*What the task asks*. Which rows contain the word "screenshot"? Find each of them and copy it out in full.

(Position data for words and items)
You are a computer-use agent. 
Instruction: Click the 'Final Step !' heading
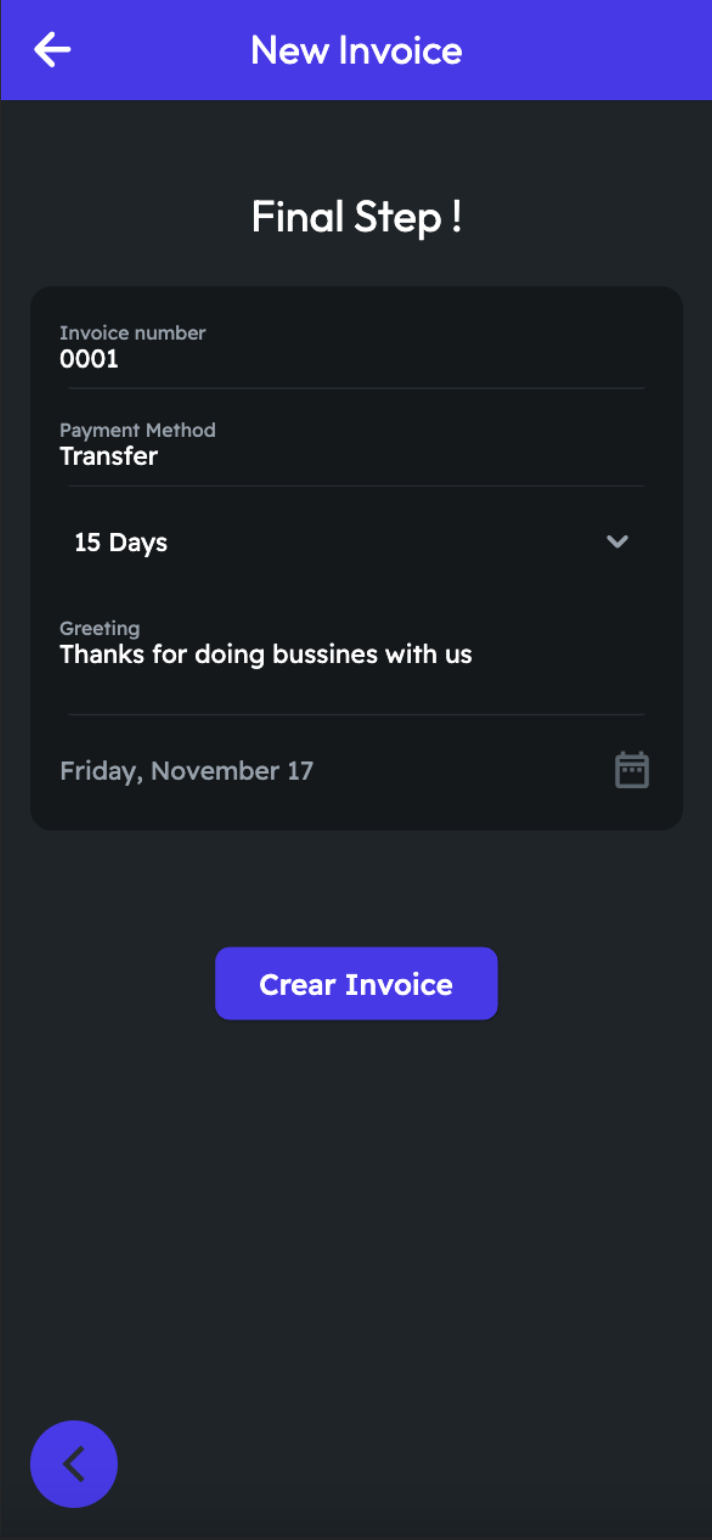[356, 217]
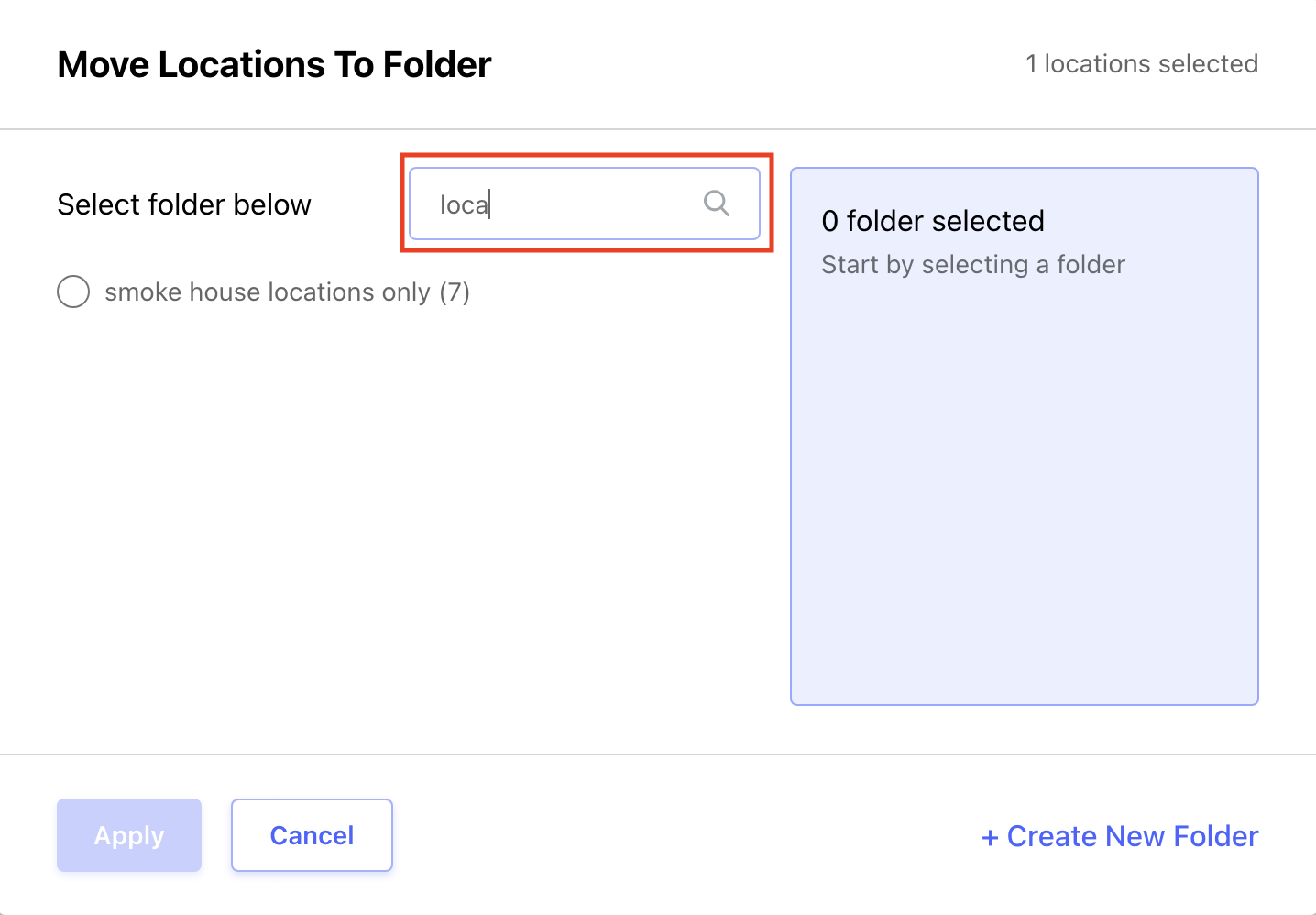Click the empty area of the selected-folder panel
The width and height of the screenshot is (1316, 915).
click(x=1025, y=495)

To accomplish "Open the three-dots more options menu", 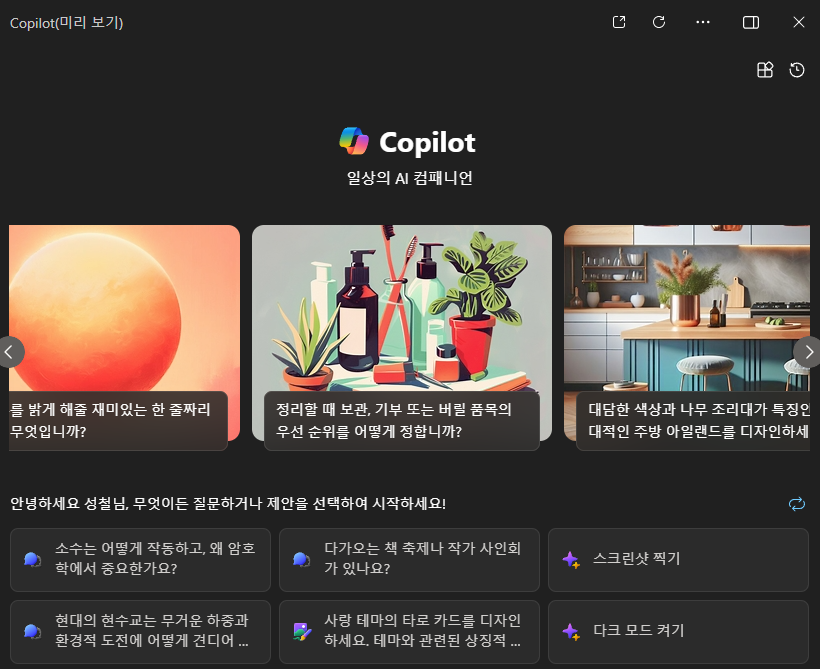I will (x=703, y=22).
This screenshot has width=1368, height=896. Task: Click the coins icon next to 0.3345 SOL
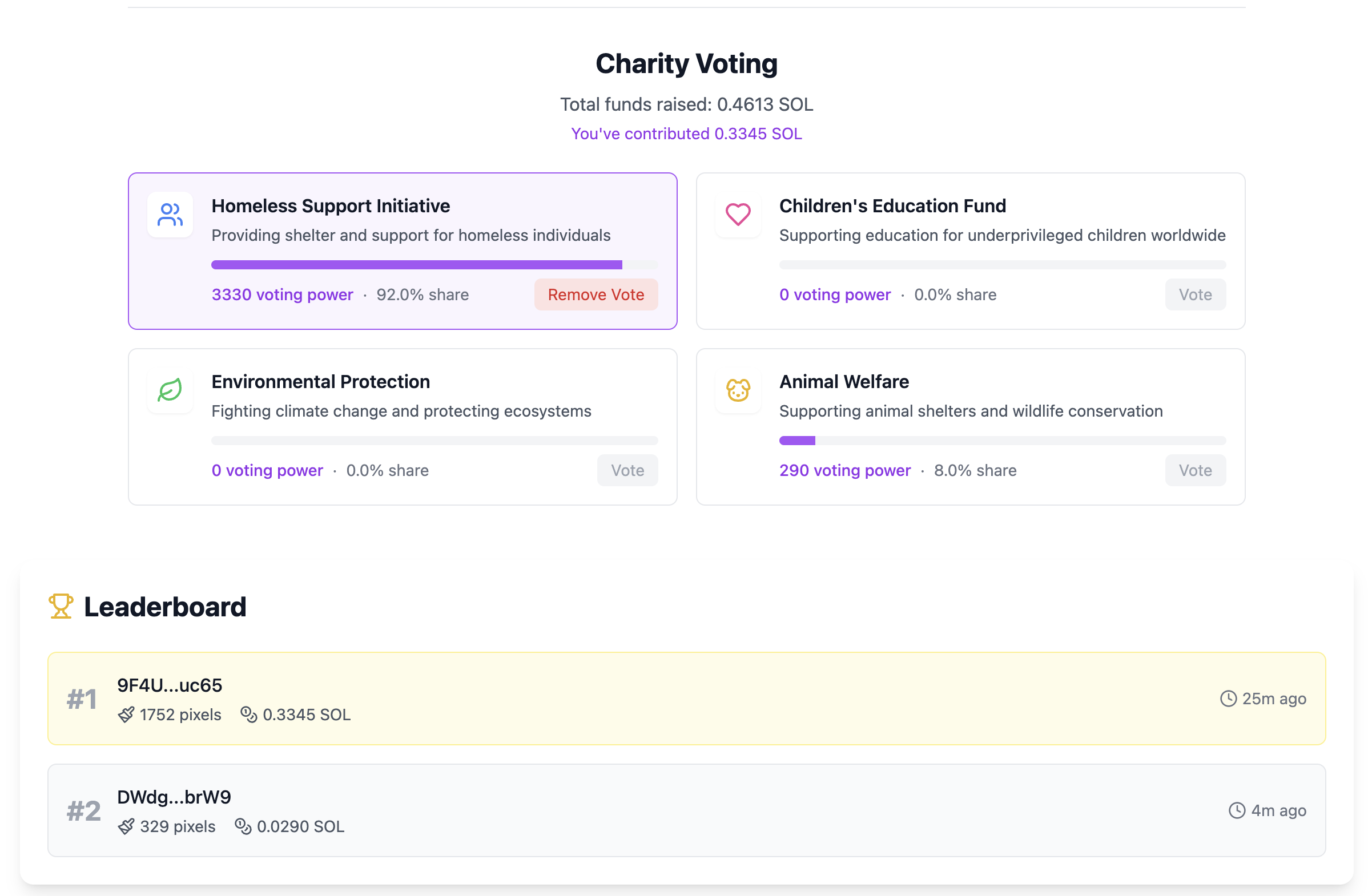[248, 715]
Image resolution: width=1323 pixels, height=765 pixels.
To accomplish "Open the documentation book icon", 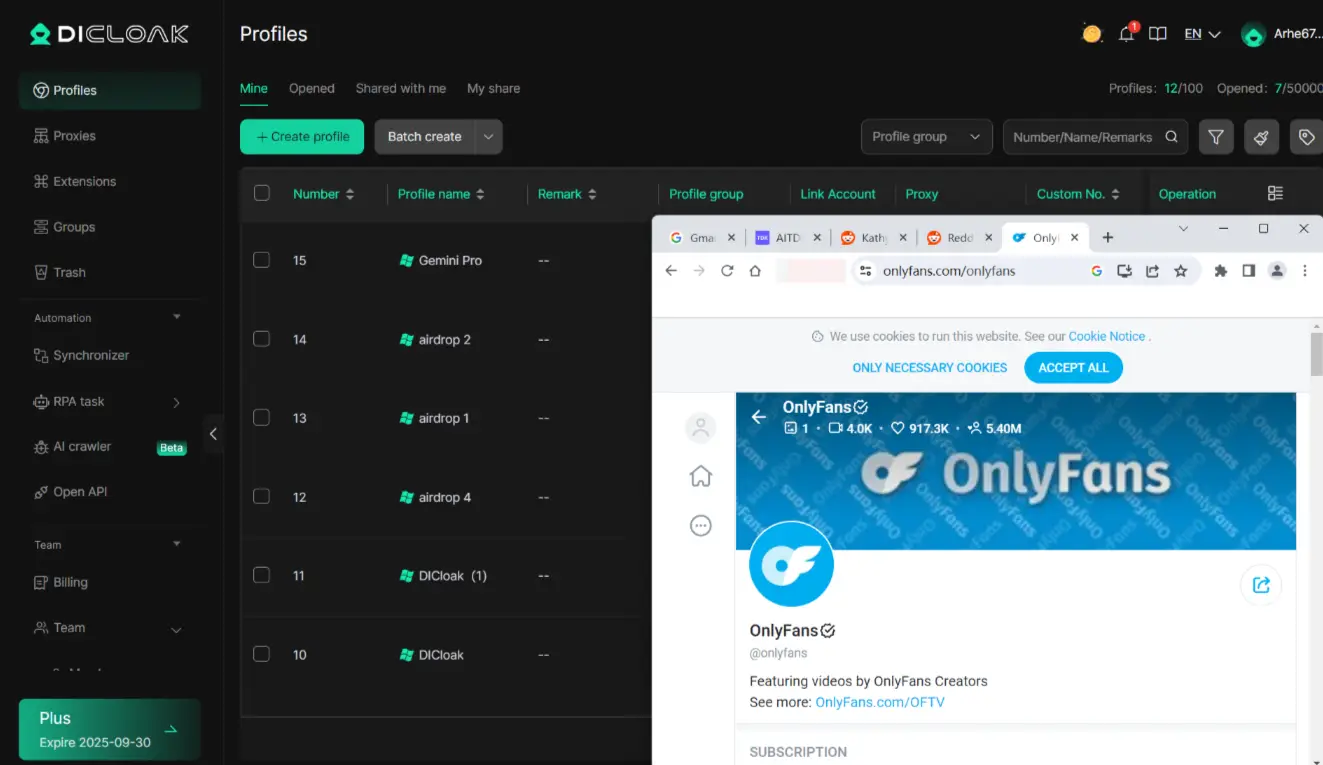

*The answer*.
The width and height of the screenshot is (1316, 915).
This screenshot has width=1368, height=896. Task: Click the coins icon next to 0.3345 SOL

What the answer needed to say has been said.